Ya sea por ignorancia, por malquerencia hacia la ministra Hernández y su conocida vocación ideológica o por una inveterada tendencia a volver chiste todo, muchos guatemaltecos interpretaron que la intención de la funcionaria era convertir la red hospitalaria del país en una sucursal del brujo de Boca del Monte.
Sin conocer la realidad con la que se han enfrentado por décadas los médicos en el campo, estos guatemaltecos se imaginaron –y criticaron—que la idea era curar a la gente con pócimas mágicas y otras supersticiones.
No se trata de eso. Se trata, por el contrario, de usar la medicina moderna con enfoque y sensibilidad cultural, para darle a cientos de miles de personas la atención que necesitan, acercando la medicina occidental a su entorno y estableciendo una relación de respeto con los tratantes tradicionales.
Lo que el doctor Hurtado intentó en la USAC por mucho tiempo, es que los médicos entiendan que cuando un paciente dice “mi hijo tiene mal de ojo” o “se le cayó la mollera”, se está refiriendo a una condición médica, con una sintomatología completa y causas biológicas identificables, que hay que descubrir y entender, para ofrecer el tratamiento adecuado.
Si el médico está dispuesto a inquirir y escuchar a esos pacientes, y si además conoce cómo se clasifican y llaman estas enfermedades, podrá verificar, por ejemplo, si el bebé a quien “se le cayó la mollera”, lo que presenta es un cuadro de deshidratación aguda por diarrea, una situación, que como sabemos, es una de las principales causas de muerte infantil en Guatemala.
Si además el médico está dispuesto a atender con respeto a estas personas, en vez de asumir que se quejan de males imaginarios porque no se los describen como en una clínica capitalina, estas personas también tendrán más confianza en la medicina occidental.
Quienes desconocen a la Guatemala del campo, no saben que una de las fallas recurrentes de la atención en salud radica en que la propia gente desconfía de médicos y demás personal, no solo porque lo que ellos prescriben puede chocar con sus creencias, sino por simples dificultades de comunicación o porque sienten que se les trata mal.

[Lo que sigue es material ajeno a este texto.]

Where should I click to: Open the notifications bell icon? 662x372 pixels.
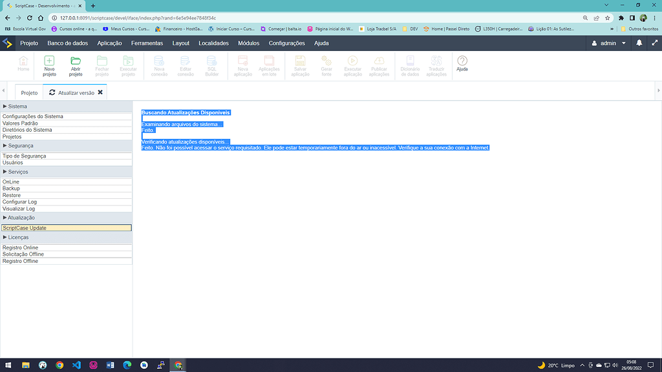coord(639,43)
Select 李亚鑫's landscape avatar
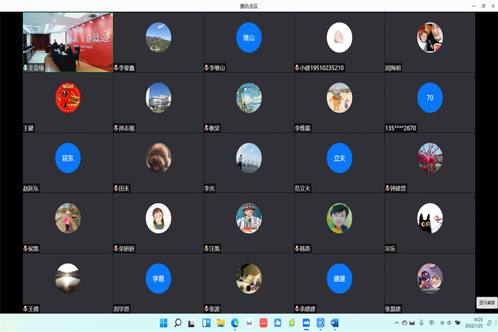This screenshot has height=332, width=498. click(x=158, y=37)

Es común que las personas hayan tenido malas experiencias en hospitales y centros de salud, sobre todo, si reservan esa opción como la última por los antecedentes, formando así un círculo vicioso que los aleja de una atención que de por sí, suele ser mala y escasa, cuando existe.
Recuerdo que mi papá, de formación antropólogo, me contó en una ocasión que en un trabajo de campo etnográfico determinaron que la comunidad había catalogado al centro de salud local como “el lugar donde se iba a morir”, y por eso lo evitaban.
Por otra parte, a muchos guatemaltecos quizá les extrañará saber que la propia Universidad Francisco Marroquín empezó hace décadas un programa de colaboración con comadronas.
No sé si todavía está vigente, pero lo conozco de cerca porque el doctor Carlos Andrade, mi tío, lo dirigió en San Juan Sacatepéquez durante años. Por ello sé que la pertinencia cultural era uno de los enfoques más destacados –y esperados- de ese esfuerzo.
Además, también escuché una y otra vez que el doctor Andrade solía insistir esto a sus estudiantes: las comadronas, que han atendido miles de partos y son depositarias de conocimientos milenarios del uso de plantas medicinales y otros, también poseen una experiencia valiosa de la cual los médicos se pueden nutrir. El intercambio entre ambos, en un cuadro de respeto a las personas y a la ciencia, puede darse en dos vías, no solo en una.
En otras palabras, la política de la ministra Hernández no es un desliz singular de la izquierda: proviene de un esfuerzo académico de décadas, incluso adoptado por la universidad más conservadora del país, porque es una necesidad en un país como Guatemala, tan culturalmente diverso.
La doctora Hernández está aplicando en el Ministerio de Salud un enfoque que ya existía en Guatemala, que se enseñaba en las universidades, que ya era política a nivel de atención primaria y que debió generalizarse hace muchos años en el país.
La ministra va en buen camino. Eso sí, yo, que en mis años de antropología aprendí a valorar el pensamiento mágico, le diría que se amarre un lacito rojo en la muñeca.
Uno nunca sabe, hay muchas formas de protegerse del "mal de ojo" y se ve que por aquí, abunda.